### REQUIRED ACTIONS
A - In the QuickSight VPC connection walkthrough, when does it say to fill in the DNS resolver endpoints?
B - Which IDs does the QuickSight VPC connection walkthrough say to provide when adding the VPC connection?
C - Pick up the QuickSight VPC connection walkthrough after its final sentence and write the next few steps for the VPC peering setup.

### SELECTION

Choose Add VPC Connection.
Provide the VPC ID, subnet ID, and security group ID you created earlier.
You can leave DNS resolver endpoints empty unless you have a private DNS deployment in the VPC.

You have now enabled QuickSight to access a subnet in your VPC. The following diagram shows the infrastructure you deployed.

Quicksight-ENI-VPC-Deployment

Set up the data source infrastructure

You can choose from multiple possible deployment models when connecting Amazon Redshift or Amazon RDS. In the following sections, we walk you through how you can achieve each solution and when to use each one. For the rest of this post, we refer to Amazon Redshift and Amazon RDS as the data source.

VPC peering

A VPC peering connection is a networking connection between two VPCs that enables you to route traffic between them using private addresses. Instances in either VPC can communicate with each other as if they’re within the same network. This model is suitable for when the two accounts aren’t in the same AWS Organizations organization or Region, or are in the same organization but there is no AWS Transit Gateway attachment to the data source VPC. In this section, we create a network path between the QuickSight VPC and the data source VPC.

Create a VPC peering between the two VPCs. For instructions, see Creating and accepting a VPC peering connection.

### DATASET CONTENT

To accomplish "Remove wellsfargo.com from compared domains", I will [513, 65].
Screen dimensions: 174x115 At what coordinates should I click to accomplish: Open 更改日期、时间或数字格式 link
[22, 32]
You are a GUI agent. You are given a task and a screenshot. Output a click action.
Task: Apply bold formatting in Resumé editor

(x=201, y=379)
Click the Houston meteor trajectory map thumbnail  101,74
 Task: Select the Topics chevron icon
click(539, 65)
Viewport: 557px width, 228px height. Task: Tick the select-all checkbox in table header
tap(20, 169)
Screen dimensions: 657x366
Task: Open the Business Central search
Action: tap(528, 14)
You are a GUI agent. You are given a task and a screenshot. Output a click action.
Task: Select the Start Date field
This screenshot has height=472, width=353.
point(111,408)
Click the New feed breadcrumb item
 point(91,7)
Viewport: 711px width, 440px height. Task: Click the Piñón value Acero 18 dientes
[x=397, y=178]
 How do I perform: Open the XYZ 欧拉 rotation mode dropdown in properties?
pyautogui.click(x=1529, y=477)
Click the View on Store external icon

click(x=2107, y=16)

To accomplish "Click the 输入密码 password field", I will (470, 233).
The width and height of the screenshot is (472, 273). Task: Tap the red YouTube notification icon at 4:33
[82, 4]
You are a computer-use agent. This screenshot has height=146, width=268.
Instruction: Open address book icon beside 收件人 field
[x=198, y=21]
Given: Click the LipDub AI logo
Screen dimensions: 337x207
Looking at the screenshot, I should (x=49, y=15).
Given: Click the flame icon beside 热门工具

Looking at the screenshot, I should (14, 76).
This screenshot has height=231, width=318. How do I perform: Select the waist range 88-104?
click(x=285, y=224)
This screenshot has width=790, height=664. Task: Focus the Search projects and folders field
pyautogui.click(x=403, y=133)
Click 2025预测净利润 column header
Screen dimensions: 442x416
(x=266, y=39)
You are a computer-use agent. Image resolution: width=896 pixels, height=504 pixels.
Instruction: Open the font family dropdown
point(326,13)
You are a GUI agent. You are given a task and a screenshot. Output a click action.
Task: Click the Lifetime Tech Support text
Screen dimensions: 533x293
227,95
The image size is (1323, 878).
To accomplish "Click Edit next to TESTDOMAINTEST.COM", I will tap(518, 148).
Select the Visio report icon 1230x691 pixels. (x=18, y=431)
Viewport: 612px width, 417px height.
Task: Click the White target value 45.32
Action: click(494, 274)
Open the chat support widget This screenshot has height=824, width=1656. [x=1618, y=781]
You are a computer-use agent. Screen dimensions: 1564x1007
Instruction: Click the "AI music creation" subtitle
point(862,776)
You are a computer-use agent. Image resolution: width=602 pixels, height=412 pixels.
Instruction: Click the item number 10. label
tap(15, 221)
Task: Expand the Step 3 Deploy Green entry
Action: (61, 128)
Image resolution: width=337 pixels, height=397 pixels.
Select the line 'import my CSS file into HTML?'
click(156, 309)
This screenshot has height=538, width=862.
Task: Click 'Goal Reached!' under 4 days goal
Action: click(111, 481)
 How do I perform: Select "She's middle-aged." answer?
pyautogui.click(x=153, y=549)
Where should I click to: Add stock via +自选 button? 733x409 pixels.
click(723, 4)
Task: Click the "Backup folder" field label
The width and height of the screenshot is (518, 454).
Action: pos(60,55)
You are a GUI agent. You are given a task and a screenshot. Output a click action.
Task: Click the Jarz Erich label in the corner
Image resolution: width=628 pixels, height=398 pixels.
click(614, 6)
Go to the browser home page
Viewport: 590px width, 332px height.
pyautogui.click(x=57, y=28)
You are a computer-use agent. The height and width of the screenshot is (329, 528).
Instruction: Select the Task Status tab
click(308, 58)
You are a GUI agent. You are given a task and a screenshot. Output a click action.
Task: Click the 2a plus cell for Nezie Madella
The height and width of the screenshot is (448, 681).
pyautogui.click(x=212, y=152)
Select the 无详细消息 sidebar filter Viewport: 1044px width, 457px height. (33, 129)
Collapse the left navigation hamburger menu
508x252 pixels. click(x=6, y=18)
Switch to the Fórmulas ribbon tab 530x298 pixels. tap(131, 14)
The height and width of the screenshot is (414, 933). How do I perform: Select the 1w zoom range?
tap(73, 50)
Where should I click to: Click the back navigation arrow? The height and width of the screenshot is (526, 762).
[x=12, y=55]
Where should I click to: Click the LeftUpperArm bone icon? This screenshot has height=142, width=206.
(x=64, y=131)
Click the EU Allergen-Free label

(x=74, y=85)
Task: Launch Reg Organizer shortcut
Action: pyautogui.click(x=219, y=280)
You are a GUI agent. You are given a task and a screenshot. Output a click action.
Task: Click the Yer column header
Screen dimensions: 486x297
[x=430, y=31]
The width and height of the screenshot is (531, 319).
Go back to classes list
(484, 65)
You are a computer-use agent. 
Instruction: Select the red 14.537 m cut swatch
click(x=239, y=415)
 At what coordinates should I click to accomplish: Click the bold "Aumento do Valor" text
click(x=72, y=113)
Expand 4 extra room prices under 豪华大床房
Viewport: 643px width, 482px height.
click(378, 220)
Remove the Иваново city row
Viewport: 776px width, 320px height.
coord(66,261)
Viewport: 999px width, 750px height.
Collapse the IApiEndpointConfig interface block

### THE RESPONSES
A - Only when you have a private DNS deployment in the VPC.

B - VPC ID, subnet ID, security group ID

C -
To use the hostname of the data source, you need to enable the DNS resolution for the peering connection at the requester and accepter of the peering connection. The DNS resolution must also be enabled at bot VPCs for this to work.

Run the following commands to enable the DNS resolution (depending on which account or Region the peering connection is initiated in, you need to run one command in the requester account or Region and the other in the accepter account or Region)

aws ec2 modify-vpc-peering-connection-options \
    --vpc-peering-connection-id your peering connection id \
    --accepter-peering-connection-options \ 
'{"AllowDnsResolutionFromRemoteVpc":true}'

aws ec2 modify-vpc-peering-connection-options \
    --vpc-peering-connection-id your peering connection id \
    --requester-peering-connection-options \ 
'{"AllowDnsResolutionFromRemoteVpc":true}'

Update the route tables in both the QuickSight VPC and data source VPC to route network traffic between them:

aws ec2 create-route \
    --route-table-id amazon quicksight subnet route table id\
    --destination-cidr-block data source vpc cidr \
    --vpc-peering-connection-id the id of the peering you created above

aws ec2 create-route \
    --route-table-id data source subnet route table id\
    --destination-cidr-block quicksight vpc cidr \
    --vpc-peering-connection-id the id of the peering you created above

Finally, you update the security groups for both QuickSight and the data source to allow traffic. If both VPCs are in the same Region, you can reference the security group instead of the CIDR of either data source or the QuickSight subnet.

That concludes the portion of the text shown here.